* TESTO DEL DOCUMENTO *
■ ■ ■

Come ricordavamo di recente, la legge della popolazione/sovrappopolazione capitalistica descrive un insieme di processi tendenti inesorabilmente all’aumento della massa di proletari di riserva (latente,fluttuante,stagnante), sotto la spinta della sostituzione (storica) del capitale variabile (forza-lavoro umana), con il capitale costante (mezzi tecnici di produzione). Questa circostanza economico-aziendale, posta in essere dalle leggi stesse della concorrenza, determina il fenomeno della caduta tendenziale del saggio medio di profitto (fondato in ultima istanza sulla estorsione di plus-lavoro proletario, per cui riducendo il numero di proletari occupati, si riduce anche l’entità percentuale del plus-lavoro/plus-valore globale). Come controtendenza storica alla tendenza generale alla caduta del saggio medio di profitto, l’economia capitalistica mira ad incrementare innanzitutto il saggio medio del plus-valore relativo. Il suo incremento si realizza, generalmente, con l’impiego maggiore di capitale costante e di processi produttivi e organizzativi più efficienti ed efficaci ( e l’efficienza è appunto la capacità dell’impresa di raggiungere risultati simili o migliori rispetto al passato, riducendo i costi aziendali, in primis quello del lavoro).

■ ■ ■

* VOCI ESTRATTE *
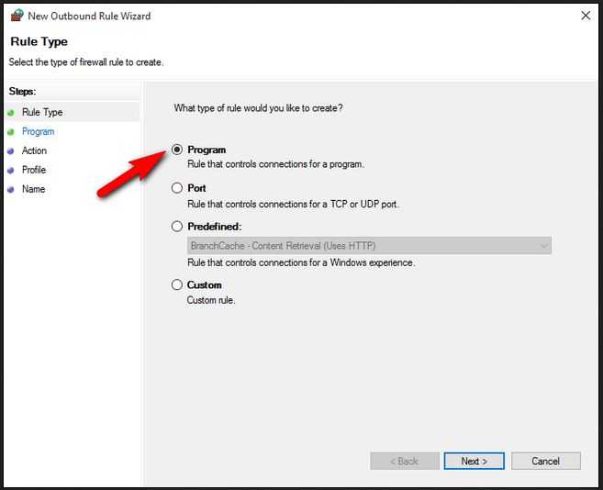Select the Program radio button
The width and height of the screenshot is (603, 490).
[x=177, y=150]
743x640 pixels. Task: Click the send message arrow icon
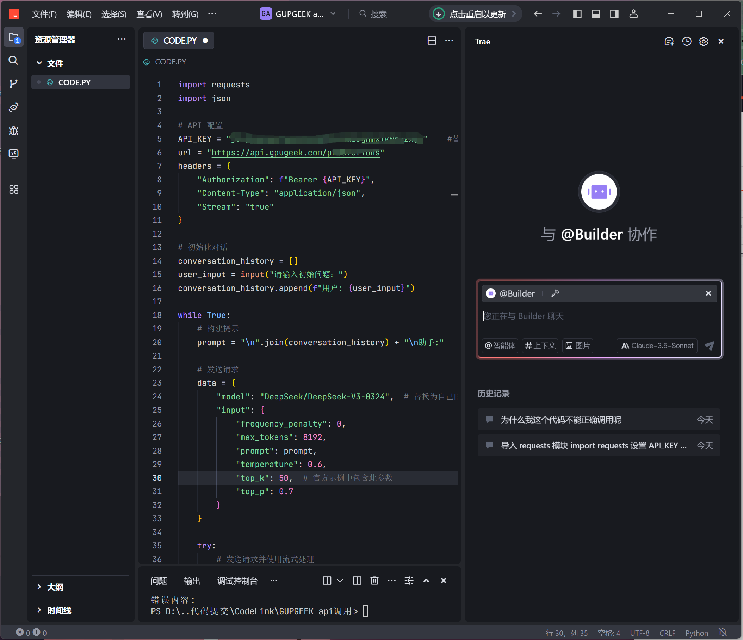pyautogui.click(x=709, y=346)
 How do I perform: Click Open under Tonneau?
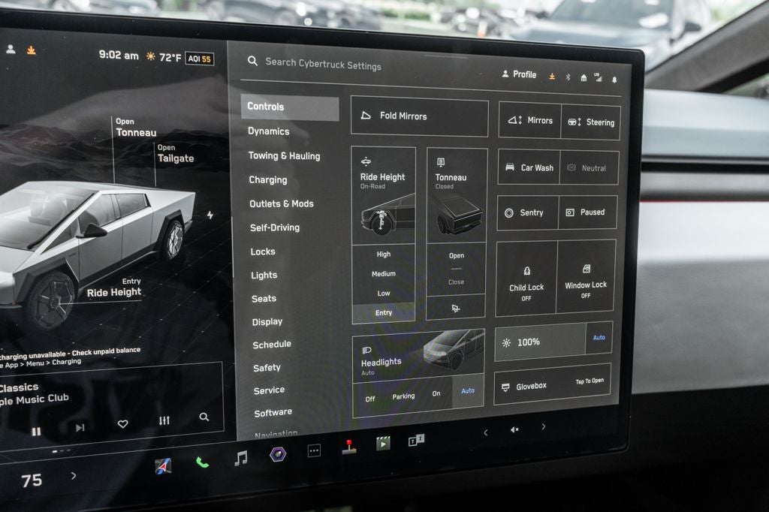point(456,254)
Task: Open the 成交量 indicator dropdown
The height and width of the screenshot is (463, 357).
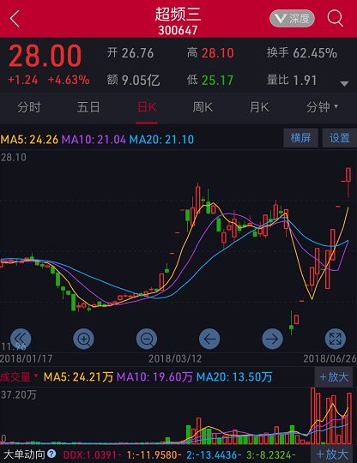Action: 19,376
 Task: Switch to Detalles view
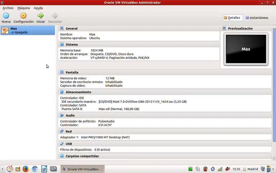coord(232,18)
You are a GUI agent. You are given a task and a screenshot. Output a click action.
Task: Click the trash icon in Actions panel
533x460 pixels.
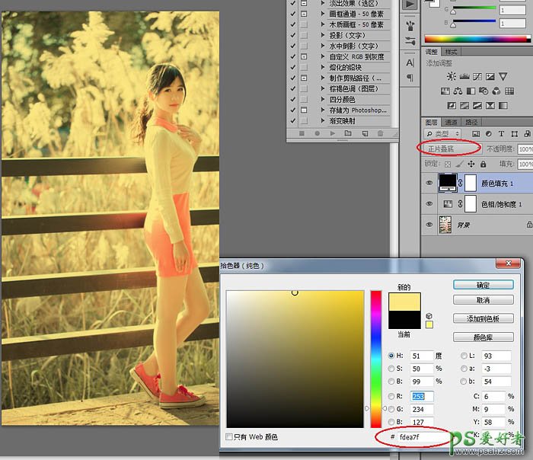[x=381, y=134]
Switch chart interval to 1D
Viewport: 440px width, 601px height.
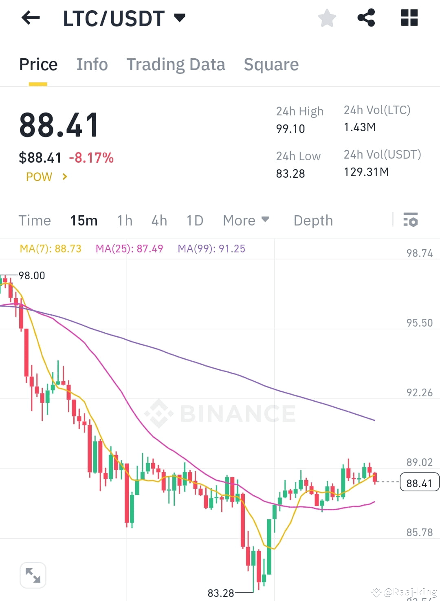click(x=194, y=220)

■ ■ ■

* OBIETTIVO *
Prosegui il testo sulla sovrappopolazione capitalistica e sul saggio medio di profitto a partire dall'ultima frase riportata.

* RISPOSTA AL COMPITO *
Tuttavia il capitalismo senescente, nella sua parabola distruttiva, riscopre anche forme di appropriazione di plus-valore assoluto tipiche di fasi precedenti (e quindi, come tendenzialmente viola i limiti delle otto ore giornaliere di lavoro, ad esempio attraverso gli straordinari più o meno obbligatori, pagati come ore normali o addirittura con erogazioni in natura, buoni pasto, merci; così, agendo coercitivamente, mira ad allungare non solo la giornata lavorativa della frazione proletaria di lavoratori occupati, ma anche il tempo di vita globale che il proletario occupato deve destinare alla valorizzazione del capitale).
In definitiva, parafrasando il linguaggio e le espressioni asettiche dell’organizzazione aziendale ( insegnata nelle nostre scuole), possiamo giustamente sostenere che le risorse umane, al pari delle risorse tecniche, sono considerate un semplice fattore produttivo aziendale che l’impresa capitalistica deve costantemente ottimizzare nell’impiego.
Una ottimizzazione di impiego delle risorse disponibili, realizzata al fine di incrementare la produttività di ogni fattore produttivo aziendale, in primis le risorse umane (estraendo da esse maggior plus-valore assoluto e relativo), per poi consentire all’impresa di vivere e crescere nel mercato concorrenziale dell’economia borghese (in presenza della tendenza generale, storica, alla caduta del saggio medio di profitto).
Se riflettiamo sul senso di questo mantra capitalistico, riusciamo anche a scorgere il senso della follia (umana) di obbligare gli anziani a logorarsi per altri cinque anni della loro vita al servizio esclusivo della valorizzazione del capitale (e della minoranza di parassiti sociali borghesi che ne trae beneficio).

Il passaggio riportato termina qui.